Painkillers were the only vice I had that gave my brain any relief. It wasn't just the incision that hurt but honestly I felt like I could feel my heart strained every time Kalen popped into my head... which was almost 23 out of 24 hours in the day.

I took two more pain killers and drank the rest of my water in hopes of at least giving my overthinking, over analyzing brain, some actual relief.

I laid back and closed my eyes. Of course, I immediately settled into the memory of him holding my hand for the first time....

He agreed to meet me and my friend up at the mall and he would bring one of his friends.
As much as we lived in a medium sized town the mall was basically the only place that our parents would let us hang out unattended.

My friend, Beth, was supposed to be there for support when really I suspected that she was there just to meet his friend, Cody.

Beth and I looked in and out of stores until I felt my phone buzz in my bag.

Kalen: Here

I instantly felt a wave of nervous iciness hit my fingers. I looked up from my phone and around the lower level of the mall.

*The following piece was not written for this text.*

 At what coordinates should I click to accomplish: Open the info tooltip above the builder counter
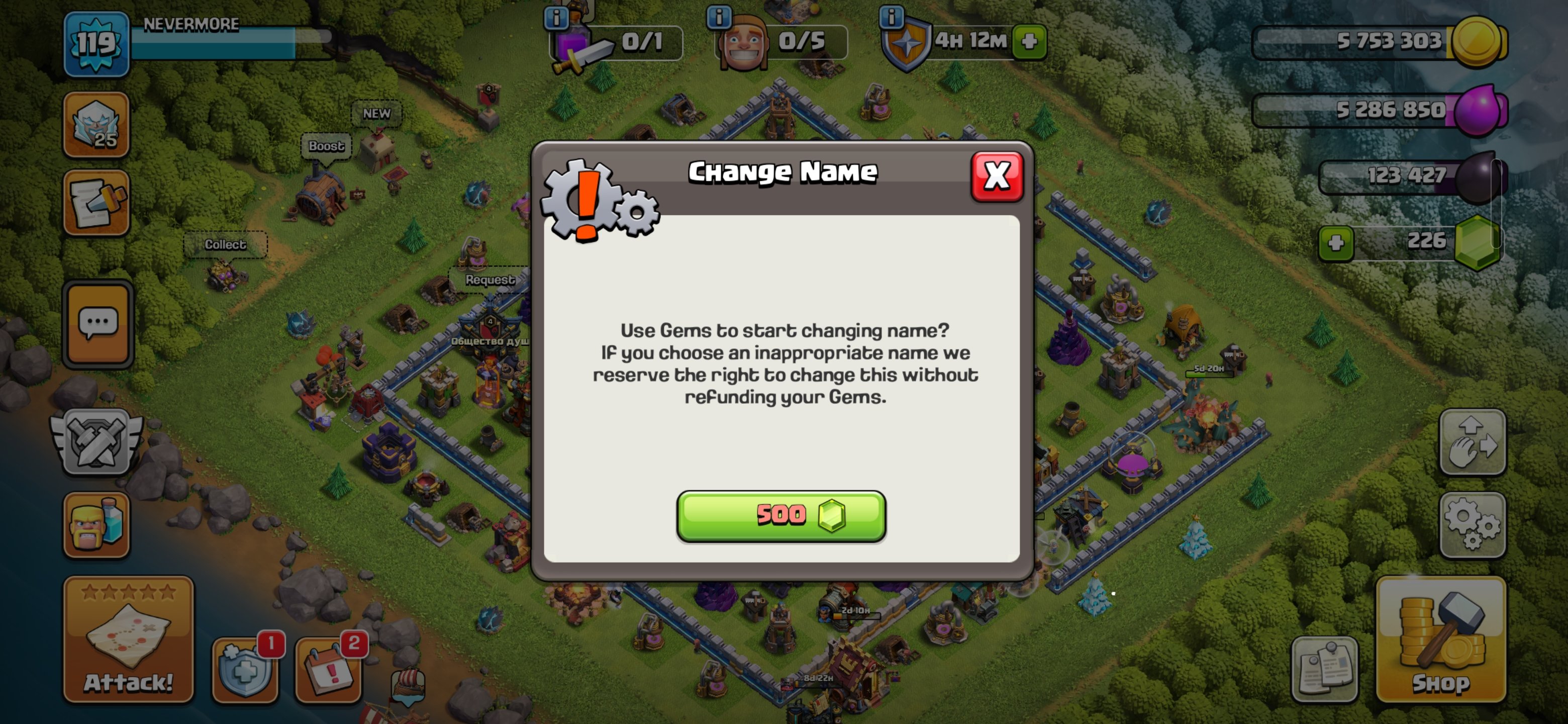coord(719,18)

Kalen rounded the corner with Cody. I instantly recognized Cody with his skater hoodie with torn thumb-holes in the sleeves. I had seen him when I passed the smoke pit at school.

Kalen met my gaze and he quickly looked down. Was he blushing?

We spent the day wandering in and out of the shops. Trying on silly hats or scarves, daring each other to do something stupid like try on the wrong size shoes or ask for a product the store definitely did not carry.

Kalen tried sneakily whispering something to Cody while we loitered in SportWorks. Cody grabbed Beth's hand and took off out of the store toward the food court. Beth checked back at me and made a confused face.